OpenAI is challenging a lawsuit from The New York Times in the court of public opinion. In a blog post, OpenAI said the lawsuit lacks merit, also suggesting that the Times isn’t providing a complete picture of the situation.
The Times claims copyright infringement, asserting that OpenAI and Microsoft used the company’s articles to train its chatbot, ChatGPT.
The lawsuit argues that the Times stands to lose customers and revenue if it’s forced to compete with ChatGPT as a news source.
This raises questions that debate if OpenAI is working within the confines of fair use, or if this litigation opens the door to crafting a new framework for such assessments.
“As a copyright lawyer and an academic, this is the first thing that I wanted to know,” Matthew Sag, a professor of law at Emory University specializing in the intersection of intellectual property and generative AI.
Courts have indicated that large language models processing huge amounts of data to generate abstract information on copyrighted material may qualify for fair use under U.S. law.
The way machine learning works is that rather than starting with a theory and then, you know, testing that like a normal statistician, you basically throw an incredible amount of data at a model and the model keeps tweaking itself in successive rounds of training, trying to get better.
Matthew Sag, Emory University
“Generative AI is kind of a slippery term,” Sag said. “I mean, what we’re really talking about is sort of a subset of machine learning programs. And the way machine learning works is that rather than starting with a theory and then, you know, testing that like a normal statistician, you basically throw an incredible amount of data at a model and the model keeps tweaking itself in successive rounds of training, trying to get better.”
This issue is highly debatable, especially concerning potential infringement concerns.
“One of the things that’s really impressive about The New York Times complaint is that they show, like a lot of examples of, ‘Hey, you didn’t just learn abstract things, you kind of seem to have learned how to copy our works exactly.’ And quite frankly, I was shocked at how impressive the evidence was, but that evidence has not been tested,” Sag said.
For example, someone can ask ChatGPT to summarize a specific historical event, and within seconds the generative AI will produce whatever length summary the user requested. The AI can also do things like write songs in the style of a particular artist, raising the issue of the information’s origin and the need for assurance that it is not a direct copy from official sources.
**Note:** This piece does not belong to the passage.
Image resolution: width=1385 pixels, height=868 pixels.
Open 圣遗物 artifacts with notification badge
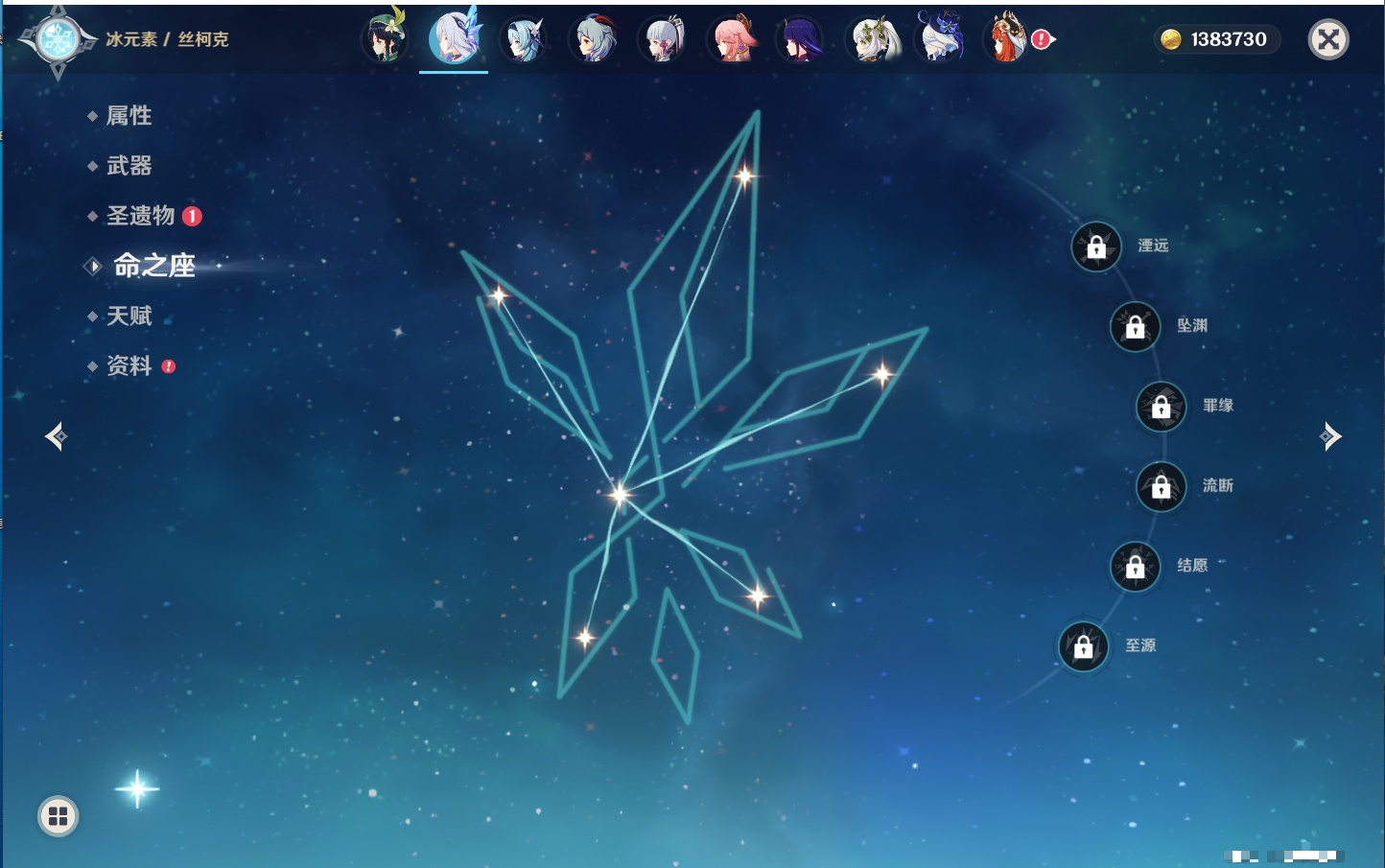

The chatbot produces regurgitations or memorizations, meaning the model might generate text that is similar or identical to phrases, sentences or passages from the data it was trained on. It’s a phenomenon where the model seems to reproduce or memorize specific patterns from its training set rather than generating a novel response.
“The regurgitations The New York Times induced appear to be from years-old articles that have proliferated on multiple third-party websites,” OpenAI said in response to the Times’ lawsuit. “It seems they intentionally manipulated prompts, often including lengthy excerpts of articles, in order to get our model to regurgitate.”
OpenAI and Microsoft have not submitted formal counterarguments for the New York cases. The companies are required to answer the summons by Jan. 18.
“You know, the NYT complaint, it’s impressive,” Sag said. “And if what they’re showing really is representative of what the GPT-4 is doing, then you know you can, you know they’re hard put to argue that it’s a non expressive use. I’m still skeptical but I think it’s one we have to wait and see how it plays out.”